Merzak Allouache à propos du cinéma algérien : « Je suis pessimiste dans l’optimisme »

Merzak Allouache lors de sa conférence de presse © Zahra Ferhati

Dans sa 39e édition, le Cinemed consacre une rétrospective au réalisateur Merzak Allouache, symbole de l’apparition du cinéma algérien dans les années 70. 

Merzak Allouache connaît bien les festivals de cinéma. En 1977, il présentait son premier long-métrage de fiction Omar Gatlato au festival de Cannes. Il y racontait, avec subtilité, le quotidien chaotique d’un jeune homme en quête d’amour dans une Algérie libérée du joug colonial. En 1994, le voilà de nouveau sur le tapis rouge de la Croisette, cette fois-ci, avec Bab El-Oued City, présenté dans la section «Un certain regard». Tourné également dans ce quartier populaire d’Alger au lendemain des émeutes de 1988, ce film attirait – déjà – l’attention sur la dérive intégriste. En 1996, c’est au tour de « Salut Cousin ! » d’être sélectionné à la «Quinzaine des réalisateurs».

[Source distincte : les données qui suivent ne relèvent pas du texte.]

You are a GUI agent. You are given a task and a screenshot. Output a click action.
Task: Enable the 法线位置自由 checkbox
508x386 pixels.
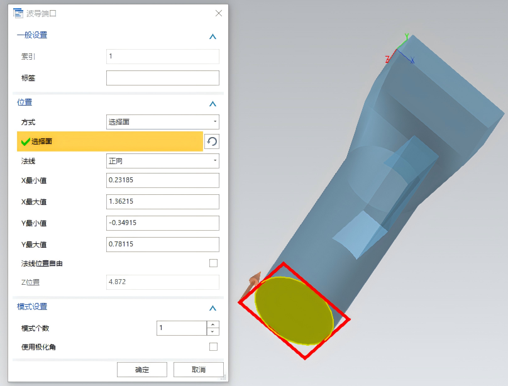point(213,263)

Au Cinemed, 15 de ses productions sont projetées pendant une semaine.  Une occasion pour le public de (re)découvrir ce grand cinéaste pour qui les quartiers « populeux » et populaires d’Alger sont une source d’inspiration.

Lors du point de presse qui a suivi la projection du film « Omar Gatlato », le réalisateur est revenu sur les conditions de travail des cinéastes algériens dans les années 70. A l’époque, tous étaient des salariés de l’Etat : «Je connais certains qui touchaient leurs salaires sans aucune contrepartie», a-t-il déclaré.

Dans ces temps-là, le cinéma était soumis à la censure. « Le visionnage des films se faisait en présence du ministre de la Culture lui-même, nous explique-t-il. Et, c’est lui qui décidait si on envoyait le film en France pour son développement. Nous étions tributaires des laboratoires français. » Cette pression, au final, a poussé nombre de cinéastes à l’auto-censure.

A cette époque, le cinéma était tout de même « protégé » car les salles et la distribution étaient gérées par l’Etat. A ce moment-là, rien qu’à Alger, nous comptions 122 salles. Or, dans les années 80, l’Etat s’est progressivement désengagé de ce secteur, qui s’est appauvri.

Avec 39 ans de carrière derrière lui, Merzak Allouache regrette qu’il n’y ait pas eu de transmission entre les générations de cinéastes algériens : « Il n’y a pas de jeunes cinéastes d’une vingtaine d’années. La génération actuelle – orpheline – a subi un blocage pendant la décennie noire. Du coup, on se retrouve avec des jeunes réalisateurs de quarante ans. »

Face à ce constat, nous observons tout de même l’émergence de cinéastes algériens, notamment sur Youtube. Nous observons ce phénomène surtout en Kabylie : «Je suis souvent solliciter par des jeunes à regarder leurs expériences cinématographiques sur Youtube» .

A la question du regard qu’il porte sur l’avenir du cinema, l’auteur d’Enquete au paradis est plutôt pessimiste face à la situation actuelle mais optimiste dans la volonté de voir le cinéma algérien renaître vu les potentialités du pays.